La seconde chance des êtres humains
La seconde vie, la seconde chance : c’est le crédo de La Pagaille pour les déchets mais aussi pour les êtres humains qui accordent leur temps pour changer les mentalités. L’association compte 14 salariés et presque autant de bénévoles. Sur la trentaine de personnes qui gravitent autour de la recyclerie, plus d’une vingtaine sont dans des problématiques lourdes de logements : squats, foyers d’hébergements ou encore conventions d’habitations précaires. « Quand on a des difficultés pour lire, écrire et même parler français, on se retrouve souvent à la rue avec personne vers qui se tourner », affirme Mona, l’une des porteuses du projet. C’est pourquoi La Pagaille s’est construite comme un véritable bassin de réinsertion.
Pour aider les personnes les plus éloignés du marché du travail, la recyclerie dispose de multiples ramifications.
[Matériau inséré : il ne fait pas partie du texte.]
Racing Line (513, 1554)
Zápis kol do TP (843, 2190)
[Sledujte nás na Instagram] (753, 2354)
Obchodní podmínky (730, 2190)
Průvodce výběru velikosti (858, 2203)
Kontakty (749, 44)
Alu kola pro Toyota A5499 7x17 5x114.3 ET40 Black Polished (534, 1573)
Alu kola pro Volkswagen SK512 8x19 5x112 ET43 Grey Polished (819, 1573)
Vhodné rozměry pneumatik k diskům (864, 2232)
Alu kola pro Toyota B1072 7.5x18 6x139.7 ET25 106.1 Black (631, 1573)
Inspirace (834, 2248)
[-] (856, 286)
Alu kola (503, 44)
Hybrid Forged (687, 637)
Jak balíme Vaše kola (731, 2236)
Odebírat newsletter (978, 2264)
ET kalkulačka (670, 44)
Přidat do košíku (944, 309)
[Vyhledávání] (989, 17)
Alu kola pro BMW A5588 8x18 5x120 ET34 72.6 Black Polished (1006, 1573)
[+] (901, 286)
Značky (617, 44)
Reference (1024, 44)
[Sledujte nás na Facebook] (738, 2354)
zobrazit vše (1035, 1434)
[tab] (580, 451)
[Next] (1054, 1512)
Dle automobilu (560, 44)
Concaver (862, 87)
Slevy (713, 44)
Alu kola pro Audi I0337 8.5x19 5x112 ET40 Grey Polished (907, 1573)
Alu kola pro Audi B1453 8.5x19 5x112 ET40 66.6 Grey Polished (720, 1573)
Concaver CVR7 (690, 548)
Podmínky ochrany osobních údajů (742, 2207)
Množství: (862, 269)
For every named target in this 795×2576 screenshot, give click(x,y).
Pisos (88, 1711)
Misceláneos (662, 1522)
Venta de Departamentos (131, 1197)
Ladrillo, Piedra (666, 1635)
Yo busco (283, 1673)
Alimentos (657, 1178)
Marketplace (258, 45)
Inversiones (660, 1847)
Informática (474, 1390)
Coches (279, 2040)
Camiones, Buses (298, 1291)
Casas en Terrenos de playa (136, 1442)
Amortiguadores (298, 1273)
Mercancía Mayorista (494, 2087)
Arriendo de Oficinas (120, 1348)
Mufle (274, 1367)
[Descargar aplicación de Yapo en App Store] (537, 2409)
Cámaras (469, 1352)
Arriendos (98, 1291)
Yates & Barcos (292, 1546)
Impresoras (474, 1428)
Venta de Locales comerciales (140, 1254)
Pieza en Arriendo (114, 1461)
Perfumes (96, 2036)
Par exemple, des cours de français sont dispensés tous les mercredis par une formatrice du RAIE (réseau pour l’insertion par l’activité économique). Les apprenants proviennent de différents chantiers d’insertions et la formatrice est rémunérée par le RAIE.
Mais La Pagaille c’est aussi une cantine populaire à prix libre qui jusqu’ici était ouverte deux jours par semaine. La cantine est aujourd’hui en travaux mais elle va rouvrir le 10 mars pour offrir ses repas 5 jours par semaine. Ces travaux ont été financé par le vote des ivryens au budget participatif de la mairie. Ainsi, après le succès des élections, La Pagaille a reçu un chèque de 8000 euros pour financer ses travaux. Ce restaurant populaire privilégie les circuits courts et le bio, il organise aussi des repas de soutiens : aux manifestants d’Ivry contre la réforme des retraites ou aux hospitaliers en grève par exemple. Une dizaine de bénévoles font fonctionner cette cantine, c’est pour eux un devoir populaire.

La Pagaille en 2021
« On a poussé les murs autant qu’on a pu. Mais on nous a laissé jouer un temps limité », explique Romain. À défaut de réhabilitation, le bâtiment sera détruit. En fait, la mairie d’Ivry a rendu ce projet possible aussi parce qu’elle savait qu’il était voué à être démoli en même temps que son bâtiment.
Les pouvoirs publics reconnaissent pourtant l’utilité de ces associations : le conseil départemental du Val-de-Marne a décerné un prix ESS à La Pagaille. Ainsi, pour ses actions, la Mairie d’Ivry lui verse 150€ de subventions par an. Malgré cette somme dérisoire, les militants ne sont pas rancuniers envers la ville. Ils sont déjà reconnaissants pour les locaux, car La Pagaille repose sur un bail associatif. Elle ne paye pas de loyer parce qu’elle a financé elle-même les travaux, du donnant-donnant.
Mona vivait aussi dans un bâtiment délabré, un squat qui a été démoli début janvier 2020. Elle attend toujours d’être relogée. Elle continue depuis des années à militer pour les droits au logement et à la réinsertion professionnelle des personnes en difficulté. L’immeuble qu’elle occupait a été détruit par Sadev94, le promoteur immobilier qui « réalise des quartiers réunissant toutes les fonctions urbaines dont rêvent les villes, dans le cadre d’opérations économiquement pertinentes », selon son site. Or, les recycleries et les laissés-pour-compte ne sont pas économiquement pertinents. Romain, lui, grâce à ses actions, ne vit plus dans un squat depuis septembre 2019, il s’en réjouit, et continue le travail.
En attendant, La Pagaille risque de fermer ses portes dans moins de deux ans : les locaux vont être démoli par Sadev94, le promoteur immobilier qui détient une grande partie d’Ivry-Port, soit un tiers d’Ivry-sur-Seine. À l’image des biffins aux portes de Paris, les chiffonniers de l’ESS sont chassés et conspués. Ils s’étaient approprié l’endroit, lui insufflant une âme, à l’image de la façade, pleine de folie.